## Consignes
(a) Recopiez le passage de la critique de l'album de Martin Veyron qui va de « Dans les années » jusqu'à « le prix Tournesol. » inclus.
(b) Selon la critique de l'album de Martin Veyron, quels prix a-t-il reçus en 2017 ?
(c) Poursuivez la critique de l'album de Martin Veyron inspiré de Tolstoï à la suite de sa dernière phrase.

## Extrait du texte
- - -

Dans les années 1980 Martin Veyron était un des auteurs de BD les plus talentueux. On se souvient de ses albums érotiques qui firent un tabac. Il a obtenu le prestigieux grand prix d'Angoulême pour l'ensemble de son oeuvre.

En 2016, il conçoit son Ce qu'il faut de terre à l'homme en se souvenant qu'il avait lu dans sa jeunesse une nouvelle de Tolstoï qui l'avait marqué. Voilà quand un grand dessinateur rencontre un grand maître de la littérature !
Pour cela, il a obtenu 2 prix en 2017, le grand prix spécial du jury d'Angoulême, et le prix Tournesol.
Martin Veyron nous a surpris avec cette variation sur un tout autre thème puisqu'il s'agit ici d'un conte philosophique ayant pour objet sur fond de paysannerie russe du 19e siècle la cupidité des hommes.
Magnifique album. Je suis épaté ! Bon certes notre ami Martin Veyron avait un appui colossal pour les textes en la personne du grand romancier russe, il fallut néanmoins en faire le script et surtout beaucoup d'imagination pour illustrer cette campagne et ces villages russes d'antan. Un champ d eblé làbas n'est pas un champ de blé ici ! J'avoue que je n'ai pas tout de suite de réponse à apporter , sinon peut-être être allé voir de visu cette terre russe qui laisse encore et toujours ces restes admirables du passé pour échaffauder ses plans avec un rien nostalgique que le modernisme insidieux vient altérer, aurait dit un pair de Tolstoï, Raspoutine, non pas contemporain mais un héritier.

26 décembre 2021.
Il nous arrive d'écrire des choses et puis en les relisant 1 an, deux ans .. après on a envie de dire autre chose, sans compter que pour partie on a envie de tout foutre en l'air. Bon ce n'est pas le cas ici. Mais je me dis tout compte fait que certes l'idée hautement morale que Tolstoï se faisait de l'existence et plus encore vers la fin de sa vie, ce qui a probablement plu au grand dessinateur ainsi que l'excellence de la qualité narrative, était le message qu'il voulait délivrer au monde entier ; ici sur la cupidité des hommes, mais je ne suis pas sûr que les gens, les lecteurs ne retiennent que les idées généreuses, si ce n'est pas chrétiennes du grand écrivain de la terre russe comme disait Tourgueniev. Ont-ils raison, ont-ils tort ?

D'abord, Tolstoï était pris aux entournures dans son message radical de justice et d'amour de son prochain. Qui peut lui contester d'ailleurs que l'amour de son prochain n'était pas la juste réponse aux cruautés de son monde et qu'aucune entreprise collective ne pouvait démonter cela, hormis la volonté de chacun qui passe par l'éducation.

- - -

## Lignes de données
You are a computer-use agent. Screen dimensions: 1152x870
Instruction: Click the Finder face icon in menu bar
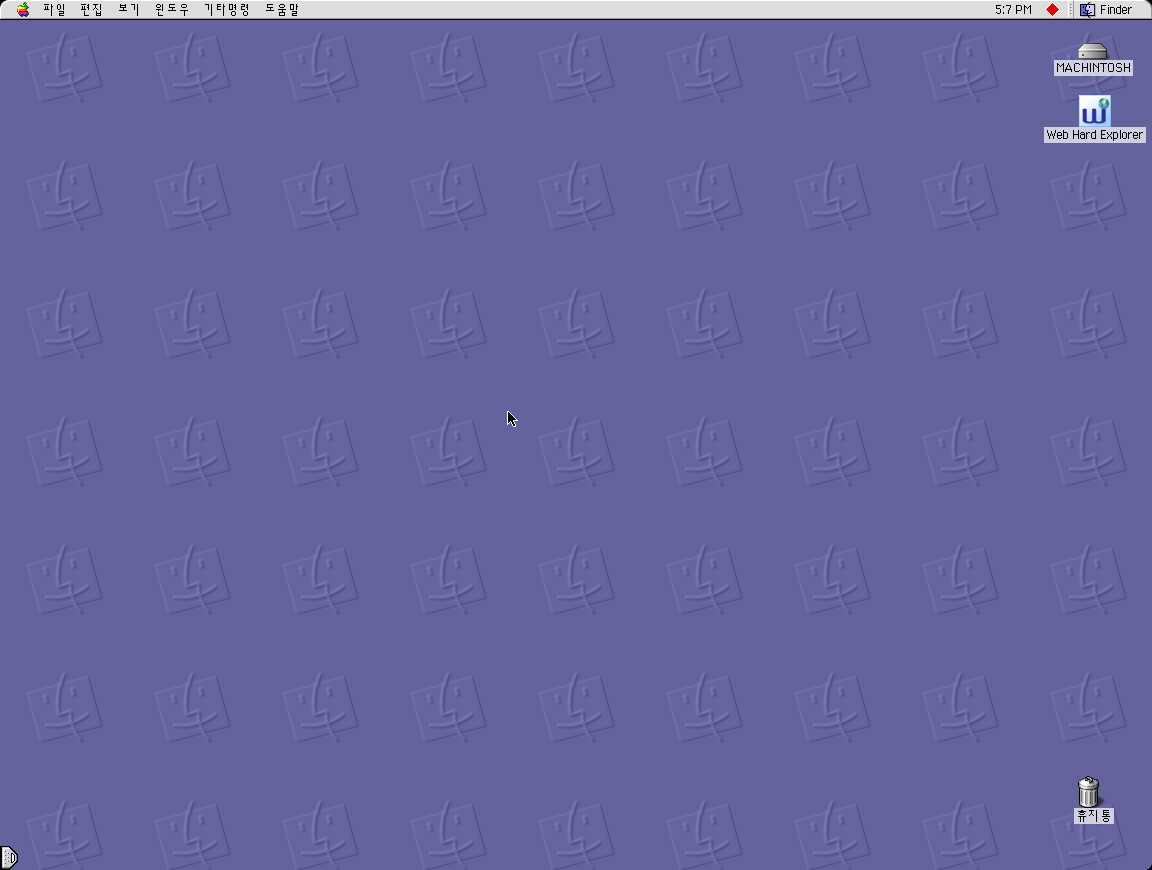[1087, 10]
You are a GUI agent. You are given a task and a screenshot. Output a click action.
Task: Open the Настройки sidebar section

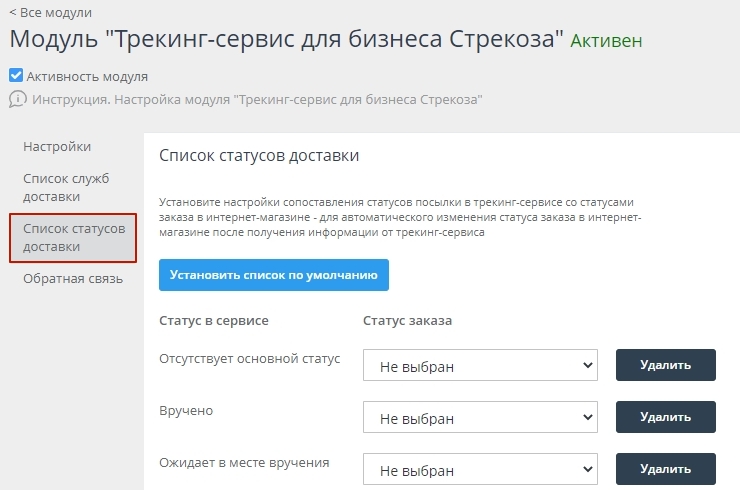(57, 147)
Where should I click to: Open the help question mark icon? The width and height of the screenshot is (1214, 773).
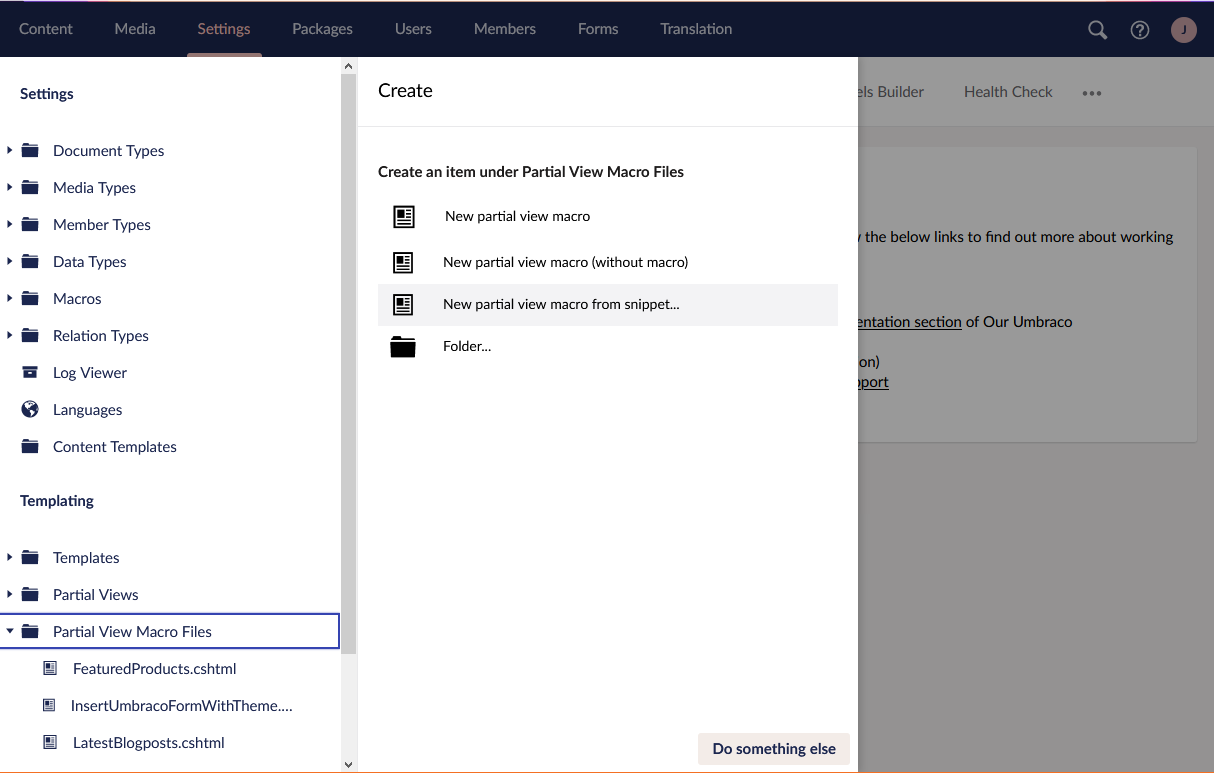click(1140, 30)
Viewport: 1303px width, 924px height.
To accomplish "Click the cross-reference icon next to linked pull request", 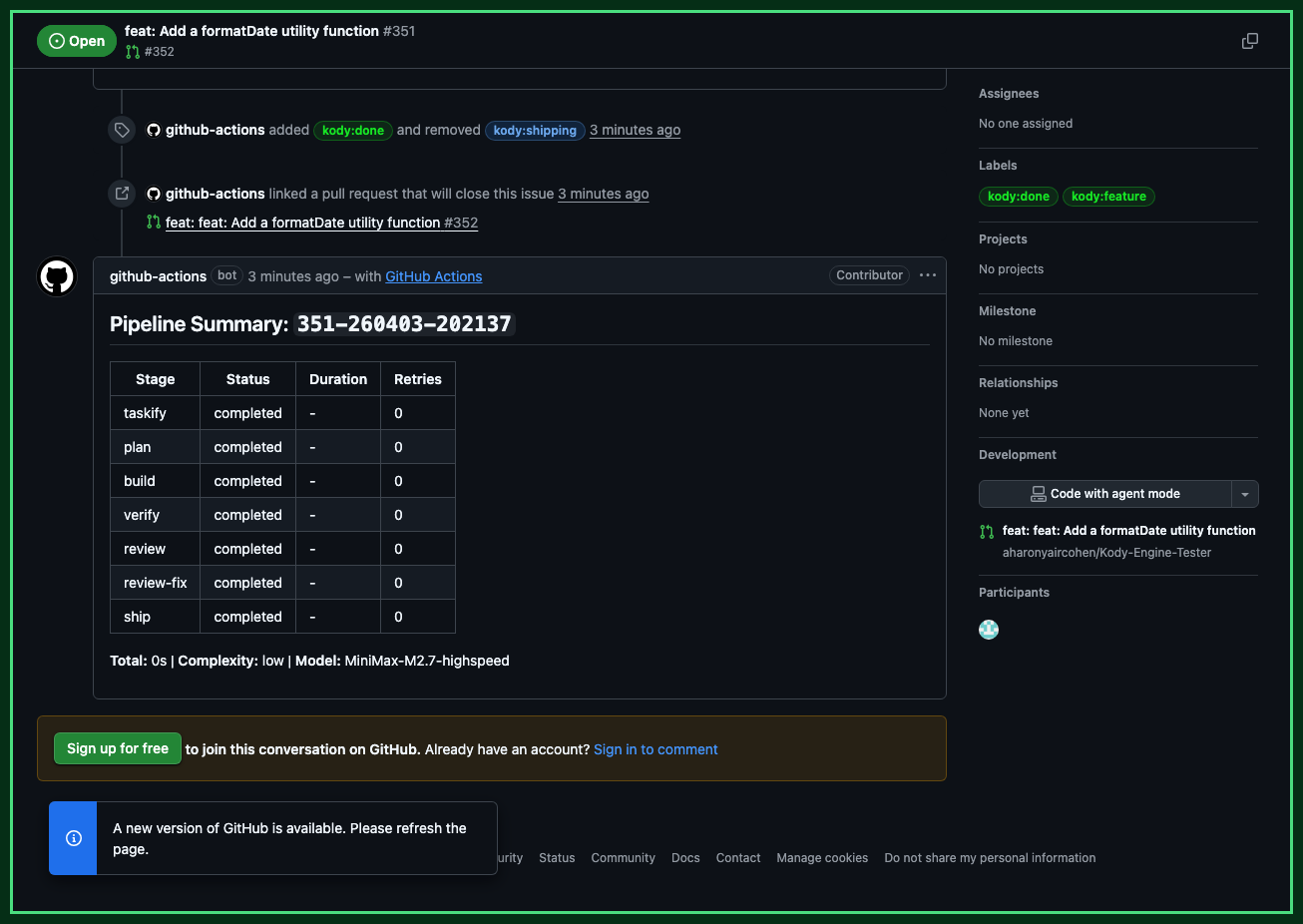I will pyautogui.click(x=121, y=193).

- - -

## Réponses dans l'ordre
(a)
Dans les années 1980 Martin Veyron était un des auteurs de BD les plus talentueux. On se souvient de ses albums érotiques qui firent un tabac. Il a obtenu le prestigieux grand prix d'Angoulême pour l'ensemble de son oeuvre.

En 2016, il conçoit son Ce qu'il faut de terre à l'homme en se souvenant qu'il avait lu dans sa jeunesse une nouvelle de Tolstoï qui l'avait marqué. Voilà quand un grand dessinateur rencontre un grand maître de la littérature !
Pour cela, il a obtenu 2 prix en 2017, le grand prix spécial du jury d'Angoulême, et le prix Tournesol.

(b) Le grand prix spécial du jury d'Angoulême et le prix Tournesol.

(c)
Mais, tout ça est quand même oublier que Tolstoï était aussi une nature, animale, dont certes il est revenu de tout et a tenu à la combattre sans cesse sur le dernier tiers de sa vie. Alors moi je veux bien qu'on s'attarde sur cette vie là de Tolstoï mais ce n'est pas sa vie ou l'essentiel de sa vie. Oui l'auteur russe était pris aux entournures, disais-je où il se faisait prophète, quand les tolstoïens faisaient entendre leur voix dès lors que le Maître semblait s'éloigner de ses préceptes et de ses émules, oui l'auteur russe fut l'otage, la caution suprême du spécieux et intriguant Tchertkov qui voulait passer par dessus bord avec armes et bagages tout le système tsariste en faisant écrire au vieux Tolstoï devenu vulnérable, des saletés que finalement il n'avait pas envie d'écrire. Prêcher la bonne parole pour ce christique ainsi devenu, ce démiurge presque qui rivalisait avec le Tsar en personne, n'était-ce pas ajouter de la foi à la foi qui du coup perdait de son importance. N'était-il pas saoulé de ce rôle qui impliquait toujours le même rapport aux hommes, celui de l'orgueil et de la gloire ? Ne fut-ce pas une des raisons rarement dites explicitement chez les observateurs pour fuir Iasnaïa Poliana, outre le pressentiment d'une mort prochaine. Il s'en est expliqué un peu dans le Père Serge.

Alors j'en reviens plus au jeune Tolstoï , le sensuel qui a inspiré tout de même ses plus belles oeuvres, à commencer par Anna Karénine et Guerre et Paix naturellement, où vive la vie, avec ses tourments, ses amours inconsidérés, les respirations pacifiques de l'animal qui n'avait de cesse de replonger dans les vices qui guidaient ce monde, d'être confronté à ses vieux démons qui n'arrêtaient pas de le contrarier. Ces mêmes démons qui ne cessèrent de le torturer jusqu'à la fin de sa vie. La sensualité de la belle et jeune cosaque de Hadji Mourat, qu'est-ce sinon une sensualité jamais éteinte, triomphante chez le Tolstoï vieillissant qui cachait ses fictions dans ses tiroirs pour ne pas déplaire à l'esprit du temps qui confondait bien entendu luxure, débauche avec tyrannie tsariste. On s'aperçut après que tout fut pire ..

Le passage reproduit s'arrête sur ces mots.